| What is expected |
Write out the listing from its first line through the line containing "Looking at the image, I should click on (41, 35).", both included, with every character unchanged.

| Supplied data |
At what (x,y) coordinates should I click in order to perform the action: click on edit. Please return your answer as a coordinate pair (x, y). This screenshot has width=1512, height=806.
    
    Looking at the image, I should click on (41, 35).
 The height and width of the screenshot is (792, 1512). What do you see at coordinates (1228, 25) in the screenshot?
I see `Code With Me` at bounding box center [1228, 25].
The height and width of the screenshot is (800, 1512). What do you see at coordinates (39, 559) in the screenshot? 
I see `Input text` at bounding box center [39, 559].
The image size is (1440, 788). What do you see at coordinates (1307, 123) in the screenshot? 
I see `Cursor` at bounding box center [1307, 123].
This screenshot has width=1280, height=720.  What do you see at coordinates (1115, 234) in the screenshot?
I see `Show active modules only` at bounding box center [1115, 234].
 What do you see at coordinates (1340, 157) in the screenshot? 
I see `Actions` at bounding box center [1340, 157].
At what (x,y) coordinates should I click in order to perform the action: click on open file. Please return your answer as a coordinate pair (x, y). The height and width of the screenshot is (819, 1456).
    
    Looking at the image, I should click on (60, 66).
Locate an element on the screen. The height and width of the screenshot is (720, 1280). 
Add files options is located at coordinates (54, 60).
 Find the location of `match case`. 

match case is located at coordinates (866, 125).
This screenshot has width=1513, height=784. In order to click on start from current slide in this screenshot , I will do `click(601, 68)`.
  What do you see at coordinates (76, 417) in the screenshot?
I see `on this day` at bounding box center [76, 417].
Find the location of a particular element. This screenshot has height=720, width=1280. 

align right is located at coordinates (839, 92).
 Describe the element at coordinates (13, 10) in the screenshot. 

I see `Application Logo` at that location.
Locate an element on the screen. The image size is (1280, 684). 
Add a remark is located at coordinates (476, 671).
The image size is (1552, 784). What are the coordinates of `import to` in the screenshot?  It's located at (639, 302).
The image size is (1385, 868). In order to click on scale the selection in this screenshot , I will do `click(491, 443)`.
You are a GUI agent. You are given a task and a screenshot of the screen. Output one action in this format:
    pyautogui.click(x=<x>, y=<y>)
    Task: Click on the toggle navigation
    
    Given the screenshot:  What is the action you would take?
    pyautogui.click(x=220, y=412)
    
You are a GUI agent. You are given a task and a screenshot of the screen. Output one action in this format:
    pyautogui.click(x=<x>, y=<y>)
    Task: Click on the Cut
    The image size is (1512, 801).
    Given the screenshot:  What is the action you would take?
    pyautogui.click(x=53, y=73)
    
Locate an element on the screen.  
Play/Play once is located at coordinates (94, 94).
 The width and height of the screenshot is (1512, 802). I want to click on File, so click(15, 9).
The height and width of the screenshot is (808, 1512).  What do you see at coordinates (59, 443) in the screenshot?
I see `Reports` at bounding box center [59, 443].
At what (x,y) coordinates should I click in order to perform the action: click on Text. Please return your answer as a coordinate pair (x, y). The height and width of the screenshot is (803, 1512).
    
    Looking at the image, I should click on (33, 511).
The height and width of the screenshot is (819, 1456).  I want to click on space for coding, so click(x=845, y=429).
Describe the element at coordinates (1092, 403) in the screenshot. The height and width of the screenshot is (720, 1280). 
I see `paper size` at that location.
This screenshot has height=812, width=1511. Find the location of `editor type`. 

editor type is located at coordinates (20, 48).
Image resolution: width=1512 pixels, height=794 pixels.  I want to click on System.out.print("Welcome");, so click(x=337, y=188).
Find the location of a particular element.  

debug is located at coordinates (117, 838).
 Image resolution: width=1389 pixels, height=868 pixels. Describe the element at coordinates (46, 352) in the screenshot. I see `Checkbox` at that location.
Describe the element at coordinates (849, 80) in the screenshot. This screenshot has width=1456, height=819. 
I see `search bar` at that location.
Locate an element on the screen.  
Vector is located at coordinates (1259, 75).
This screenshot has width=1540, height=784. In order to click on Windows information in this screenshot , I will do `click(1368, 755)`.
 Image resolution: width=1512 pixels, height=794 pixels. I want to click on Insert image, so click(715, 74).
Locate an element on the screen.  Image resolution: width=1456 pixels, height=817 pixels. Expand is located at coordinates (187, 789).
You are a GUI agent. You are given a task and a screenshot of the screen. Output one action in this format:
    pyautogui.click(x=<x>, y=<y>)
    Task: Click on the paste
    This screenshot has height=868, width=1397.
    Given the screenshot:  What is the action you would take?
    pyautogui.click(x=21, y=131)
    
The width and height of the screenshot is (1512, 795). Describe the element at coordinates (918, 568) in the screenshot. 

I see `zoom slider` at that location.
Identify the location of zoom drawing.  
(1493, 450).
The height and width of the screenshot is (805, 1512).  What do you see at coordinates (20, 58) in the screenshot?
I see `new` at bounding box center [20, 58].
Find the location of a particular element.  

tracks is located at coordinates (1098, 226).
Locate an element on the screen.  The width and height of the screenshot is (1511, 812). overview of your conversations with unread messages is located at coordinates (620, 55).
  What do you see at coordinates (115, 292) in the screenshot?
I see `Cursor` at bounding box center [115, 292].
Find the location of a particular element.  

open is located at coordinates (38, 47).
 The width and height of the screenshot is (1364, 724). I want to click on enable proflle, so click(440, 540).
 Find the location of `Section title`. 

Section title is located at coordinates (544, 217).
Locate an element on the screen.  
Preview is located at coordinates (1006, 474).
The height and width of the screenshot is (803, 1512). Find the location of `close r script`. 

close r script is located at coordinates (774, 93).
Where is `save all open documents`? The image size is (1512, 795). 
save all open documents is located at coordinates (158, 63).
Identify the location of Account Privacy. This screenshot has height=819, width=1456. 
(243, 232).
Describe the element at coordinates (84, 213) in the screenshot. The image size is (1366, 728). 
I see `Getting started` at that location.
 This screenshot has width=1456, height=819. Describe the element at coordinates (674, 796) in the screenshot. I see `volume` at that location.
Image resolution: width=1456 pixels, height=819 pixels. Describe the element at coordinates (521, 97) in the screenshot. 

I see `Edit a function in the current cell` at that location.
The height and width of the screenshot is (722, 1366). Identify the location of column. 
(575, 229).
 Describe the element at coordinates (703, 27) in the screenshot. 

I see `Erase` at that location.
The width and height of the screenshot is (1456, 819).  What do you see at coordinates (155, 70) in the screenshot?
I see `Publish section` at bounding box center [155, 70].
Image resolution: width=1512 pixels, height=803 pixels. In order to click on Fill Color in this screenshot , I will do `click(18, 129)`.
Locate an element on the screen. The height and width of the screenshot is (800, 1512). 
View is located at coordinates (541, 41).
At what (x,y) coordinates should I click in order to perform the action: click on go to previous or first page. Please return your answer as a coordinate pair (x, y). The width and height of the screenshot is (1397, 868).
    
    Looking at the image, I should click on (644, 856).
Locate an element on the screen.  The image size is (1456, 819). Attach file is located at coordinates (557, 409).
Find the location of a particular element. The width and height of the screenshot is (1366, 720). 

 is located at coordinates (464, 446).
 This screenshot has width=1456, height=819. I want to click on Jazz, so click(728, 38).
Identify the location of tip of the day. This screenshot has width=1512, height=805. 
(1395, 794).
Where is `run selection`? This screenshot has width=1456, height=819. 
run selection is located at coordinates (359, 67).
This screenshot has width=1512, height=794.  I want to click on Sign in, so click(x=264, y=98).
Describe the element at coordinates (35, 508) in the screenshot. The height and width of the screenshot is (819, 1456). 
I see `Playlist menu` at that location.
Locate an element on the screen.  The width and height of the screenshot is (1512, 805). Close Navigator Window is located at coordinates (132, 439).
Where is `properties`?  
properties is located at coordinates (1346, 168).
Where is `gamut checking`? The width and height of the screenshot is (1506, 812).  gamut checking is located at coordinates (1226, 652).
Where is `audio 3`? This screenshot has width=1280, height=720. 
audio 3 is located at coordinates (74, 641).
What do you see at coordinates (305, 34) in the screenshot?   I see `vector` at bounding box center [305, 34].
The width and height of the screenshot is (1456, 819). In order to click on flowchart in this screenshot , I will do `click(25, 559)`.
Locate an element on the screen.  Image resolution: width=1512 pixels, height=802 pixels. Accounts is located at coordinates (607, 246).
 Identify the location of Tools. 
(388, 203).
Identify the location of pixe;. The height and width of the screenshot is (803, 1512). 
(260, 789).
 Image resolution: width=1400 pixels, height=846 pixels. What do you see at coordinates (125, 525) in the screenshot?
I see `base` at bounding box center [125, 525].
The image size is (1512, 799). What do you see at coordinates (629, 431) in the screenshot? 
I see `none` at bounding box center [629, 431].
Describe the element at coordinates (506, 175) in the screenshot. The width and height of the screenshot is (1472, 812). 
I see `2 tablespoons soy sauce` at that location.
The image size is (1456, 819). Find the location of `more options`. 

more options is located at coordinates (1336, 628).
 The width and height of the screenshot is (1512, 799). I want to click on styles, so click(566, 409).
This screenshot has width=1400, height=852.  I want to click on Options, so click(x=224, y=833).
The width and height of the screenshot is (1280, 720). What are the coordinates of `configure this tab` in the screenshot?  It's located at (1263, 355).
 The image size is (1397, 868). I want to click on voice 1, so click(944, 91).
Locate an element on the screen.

| The solution |
At what (x,y) coordinates should I click in order to perform the action: click on edit. Please return your answer as a coordinate pair (x, y). This screenshot has width=1512, height=806.
    
    Looking at the image, I should click on (41, 35).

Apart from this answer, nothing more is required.